3

I have two .csv files of 3D points (numeric coordinate data) and associated attribute data (strings + numeric). I need to calculate the Euclidean distance between each point and every other point, and maintain the attribute data for each point associated with the difference. I have a method that works for this, but it uses a loop and I'm hoping that there is a better way to do this that is less resource intensive. Here is the code I am using currently:

import pandas as pd
import numpy as np

# read .csv
dataset_1 = pd.read_csv(dataset1 path)
dataset_2 = pd.read_csv(dataset2 path)

# convert to numpy array
array_1 = dataset_1.to_numpy()
array_2 = dataset_2.to_numpy()

# define data types for new array. This includes the attribute data I want to maintain
data_type = np.dtype('f4, f4, f4, U10, U10, f4, f4, f4, U10, U10, U10, f4, f4, U10, U100')

#define the new array
new_array = np.empty((len(array_1)*len(array_2)), dtype=data_type)

#calculate the Euclidean distance between each set of 3D coordinates, and populate the new array with the results as well as data from the input arrays
number3 = 0
for number in range(len(array_1)):
        for number2 in range(len(array_2)):
                Euclidean_Dist = np.linalg.norm(array_1[number, 0:3]-array_2[number2, 0:3])
                new_array[number3] = (array_1[number, 0], array_1[number, 1], array_1[number, 2], array_1[number, 3], array_1[number, 7],
                 array_2[number2, 0], array_2[number2, 1],array_2[number2, 2], array_2[number2, 3], array_2[number2, 6], array_2[number2, 7],
                 array_2[number2, 12], array_2[number2, 13], dist,''.join(sorted((str(array_2[number2, 0]) + str(array_2[number2, 1]) + str(array_2[number2, 2]) + str(array_2[number2, 3])))))
                number3+=1   
                
#Convert results to pandas dataframe
new_df = pd.DataFrame(new_array)

I work with very large datasets, so if anyone could suggest a more efficient way to do this I would be very grateful.

Thanks,

The code presented above works for my problem, but I'm looking for something to improve efficiency

Edit to show example input datasets (dataset_1 & dataset_2) and desired output dataset (new_df). The key is that for the output dataset I need to maintain the attributes from the input dataset associated with the Euclidean Distance. I could use scipy.spatial.distance.cdist to calculate the distances, but I'm not sure of the best way to maintain the attributes from the input data in the output data.

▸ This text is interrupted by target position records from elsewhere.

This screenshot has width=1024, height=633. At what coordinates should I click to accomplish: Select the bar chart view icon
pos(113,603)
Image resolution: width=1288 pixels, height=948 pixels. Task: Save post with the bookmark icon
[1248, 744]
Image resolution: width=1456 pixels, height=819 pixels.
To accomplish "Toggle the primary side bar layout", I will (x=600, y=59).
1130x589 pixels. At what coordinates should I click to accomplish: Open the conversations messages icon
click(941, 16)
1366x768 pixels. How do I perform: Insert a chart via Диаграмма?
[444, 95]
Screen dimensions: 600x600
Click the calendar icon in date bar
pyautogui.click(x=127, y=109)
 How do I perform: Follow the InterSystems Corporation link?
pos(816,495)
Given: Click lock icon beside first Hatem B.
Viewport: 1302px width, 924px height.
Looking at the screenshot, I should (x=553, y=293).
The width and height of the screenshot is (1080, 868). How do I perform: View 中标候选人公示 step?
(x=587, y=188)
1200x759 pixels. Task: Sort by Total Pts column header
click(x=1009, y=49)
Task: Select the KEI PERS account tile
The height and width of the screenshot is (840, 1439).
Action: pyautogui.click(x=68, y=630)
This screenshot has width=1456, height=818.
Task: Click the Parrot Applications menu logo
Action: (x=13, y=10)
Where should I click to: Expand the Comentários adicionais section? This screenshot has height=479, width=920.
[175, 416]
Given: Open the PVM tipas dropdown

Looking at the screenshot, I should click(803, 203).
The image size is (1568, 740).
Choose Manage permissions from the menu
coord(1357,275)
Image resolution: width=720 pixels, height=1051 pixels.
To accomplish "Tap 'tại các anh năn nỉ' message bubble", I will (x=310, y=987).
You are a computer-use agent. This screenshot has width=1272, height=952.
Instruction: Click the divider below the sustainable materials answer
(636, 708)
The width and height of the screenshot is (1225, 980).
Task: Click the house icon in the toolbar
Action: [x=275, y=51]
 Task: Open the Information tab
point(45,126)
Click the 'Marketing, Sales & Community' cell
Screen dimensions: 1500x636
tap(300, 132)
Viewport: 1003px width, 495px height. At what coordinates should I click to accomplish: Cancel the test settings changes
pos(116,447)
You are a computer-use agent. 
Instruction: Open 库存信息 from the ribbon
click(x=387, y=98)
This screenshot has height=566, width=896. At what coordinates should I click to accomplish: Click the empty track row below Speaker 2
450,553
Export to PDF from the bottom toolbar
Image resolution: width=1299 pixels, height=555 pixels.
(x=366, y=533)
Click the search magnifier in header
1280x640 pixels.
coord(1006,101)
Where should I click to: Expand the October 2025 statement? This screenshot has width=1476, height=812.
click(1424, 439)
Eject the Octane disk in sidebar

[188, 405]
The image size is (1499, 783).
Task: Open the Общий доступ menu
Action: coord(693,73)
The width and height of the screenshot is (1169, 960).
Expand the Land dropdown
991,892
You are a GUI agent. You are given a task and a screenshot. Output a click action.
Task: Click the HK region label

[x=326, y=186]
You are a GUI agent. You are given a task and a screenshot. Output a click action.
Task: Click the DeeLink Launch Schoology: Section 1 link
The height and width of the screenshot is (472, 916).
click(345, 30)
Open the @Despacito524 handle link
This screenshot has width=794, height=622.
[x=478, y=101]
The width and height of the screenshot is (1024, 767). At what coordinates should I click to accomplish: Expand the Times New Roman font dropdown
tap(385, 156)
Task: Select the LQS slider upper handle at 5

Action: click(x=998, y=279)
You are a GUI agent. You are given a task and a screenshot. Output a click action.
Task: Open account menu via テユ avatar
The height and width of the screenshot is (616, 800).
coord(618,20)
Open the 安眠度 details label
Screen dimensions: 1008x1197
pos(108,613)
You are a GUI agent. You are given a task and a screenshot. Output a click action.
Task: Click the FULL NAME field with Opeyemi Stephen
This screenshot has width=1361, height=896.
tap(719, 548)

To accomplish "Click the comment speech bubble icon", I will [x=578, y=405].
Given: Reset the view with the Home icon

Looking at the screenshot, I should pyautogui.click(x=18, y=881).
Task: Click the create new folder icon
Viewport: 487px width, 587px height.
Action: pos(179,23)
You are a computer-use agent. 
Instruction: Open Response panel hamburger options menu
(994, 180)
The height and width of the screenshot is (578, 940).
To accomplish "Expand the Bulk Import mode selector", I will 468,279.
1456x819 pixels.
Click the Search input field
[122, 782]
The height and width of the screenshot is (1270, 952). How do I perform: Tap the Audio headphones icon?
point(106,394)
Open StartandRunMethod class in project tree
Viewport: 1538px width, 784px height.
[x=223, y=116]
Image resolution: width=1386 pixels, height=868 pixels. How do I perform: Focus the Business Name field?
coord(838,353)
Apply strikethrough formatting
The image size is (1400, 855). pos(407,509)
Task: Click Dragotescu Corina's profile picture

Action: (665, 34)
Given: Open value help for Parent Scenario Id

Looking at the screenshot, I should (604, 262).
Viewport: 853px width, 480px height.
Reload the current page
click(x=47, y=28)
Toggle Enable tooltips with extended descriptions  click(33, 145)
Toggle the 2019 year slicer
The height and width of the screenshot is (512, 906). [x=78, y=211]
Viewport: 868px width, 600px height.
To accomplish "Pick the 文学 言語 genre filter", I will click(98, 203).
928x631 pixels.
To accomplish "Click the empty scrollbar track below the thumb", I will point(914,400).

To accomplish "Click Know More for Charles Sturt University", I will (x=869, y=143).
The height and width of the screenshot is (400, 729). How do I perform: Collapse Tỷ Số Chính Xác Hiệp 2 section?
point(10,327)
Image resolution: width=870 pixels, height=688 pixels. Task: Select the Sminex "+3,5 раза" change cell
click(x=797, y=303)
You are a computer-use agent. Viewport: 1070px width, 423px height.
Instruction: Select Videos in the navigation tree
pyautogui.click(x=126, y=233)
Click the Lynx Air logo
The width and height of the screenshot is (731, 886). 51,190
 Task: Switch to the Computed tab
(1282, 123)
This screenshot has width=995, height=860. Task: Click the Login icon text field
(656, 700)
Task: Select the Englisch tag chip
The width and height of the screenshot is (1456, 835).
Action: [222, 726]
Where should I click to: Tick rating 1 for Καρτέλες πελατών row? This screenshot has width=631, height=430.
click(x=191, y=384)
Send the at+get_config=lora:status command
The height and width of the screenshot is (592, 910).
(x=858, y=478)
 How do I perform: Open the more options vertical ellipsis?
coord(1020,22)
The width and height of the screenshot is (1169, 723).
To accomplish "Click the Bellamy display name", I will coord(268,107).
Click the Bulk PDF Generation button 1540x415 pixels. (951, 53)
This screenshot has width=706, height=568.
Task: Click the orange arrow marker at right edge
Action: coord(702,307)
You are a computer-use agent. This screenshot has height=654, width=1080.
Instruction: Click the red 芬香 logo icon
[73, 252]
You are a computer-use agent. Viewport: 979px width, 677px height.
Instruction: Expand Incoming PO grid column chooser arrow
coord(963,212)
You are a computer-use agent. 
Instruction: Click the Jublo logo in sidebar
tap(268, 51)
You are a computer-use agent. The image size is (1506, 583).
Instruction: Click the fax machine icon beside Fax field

enter image description here

COIh0rp
  • 63
  • 4
  • Can you add to your question the first 5 rows of `dataset_1` and `dataset_1` please ? And `new_df` ? – Khaled DELLAL Nov 18 '22 at 08:24
  • Does this answer your question? [How to do n-D distance and nearest neighbor calculations on numpy arrays](https://stackoverflow.com/questions/52366421/how-to-do-n-d-distance-and-nearest-neighbor-calculations-on-numpy-arrays) – Daniel F Nov 18 '22 at 08:56
  • I've edited to show example input datasets and output datasets. I think scipy.spatial.distance.cdist may be the best way to calculate the distances, but I'm not sure about the best way to link these to the input data as shown in new_df – COIh0rp Nov 18 '22 at 09:39
  • I'm not sure what the difference is between your `new_df` and the result of a simple `.join()` operation. There doesn't seem to be any distance results there. – Daniel F Nov 18 '22 at 09:43
  • The distance result is in the Dist column as the Euclidean Distance. This needs to be calculated from every point in Dataset_1 to every point in Dataset_2 with the attributes from the point data preserved in the new_df – COIh0rp Nov 18 '22 at 09:46
  • The current `data_type` is not efficient. Arrays of structures (AoS) are known to be inefficient, especially when some fields are pretty large and some other can benefit from vectorization. See [this post](https://stackoverflow.com/questions/71101579). This is especially important here since Numpy do not implement structured types efficiently. On top of that, you use unicode strings which are also known to be slow to compute. Consider using ASCII ones if you know they contain ASCII characters. Also note that Numpy pre-reserves the space for strings of 160 32-bit characters so `640*X*Y` bytes. – Jérôme Richard Nov 18 '22 at 17:04
  • Finally, computing all the distances is like a brute-force method. This is generally not strictly required. In many cases, you can use a KD-tree, Quad-tree, Ball-tree not to compute all distances. This results in a `O(n log n)` complexity rather than a `O(n²)` one. All of this can results in a many order of magnitude faster code for sufficiently large data (assuming the vectorization is done correctly). – Jérôme Richard Nov 18 '22 at 17:12

1 Answers1

1

Two methods. Setup:

import numpy as np
import pandas as pd
import string
from scipy.spatial.distance import cdist

upper = list(string.ascii_uppercase)
lower = list(string.ascii_lowercase)

df1 = pd.DataFrame(np.random.rand(26,3), 
                   columns = lower[-3:], 
                   index = lower )

df2 = pd.DataFrame(np.random.rand(25,3), 
                   columns = lower[-3:], 
                   index = upper[:-1] )  #testing different lengths

Using .merge(*, how='cross'), this gives your intended output I think

new_df = df1.reset_index().merge(df2.reset_index(), 
                              how = 'cross',
                              suffixes = ['1', '2'])
new_df['dist'] = cdist(df1, df2).flatten()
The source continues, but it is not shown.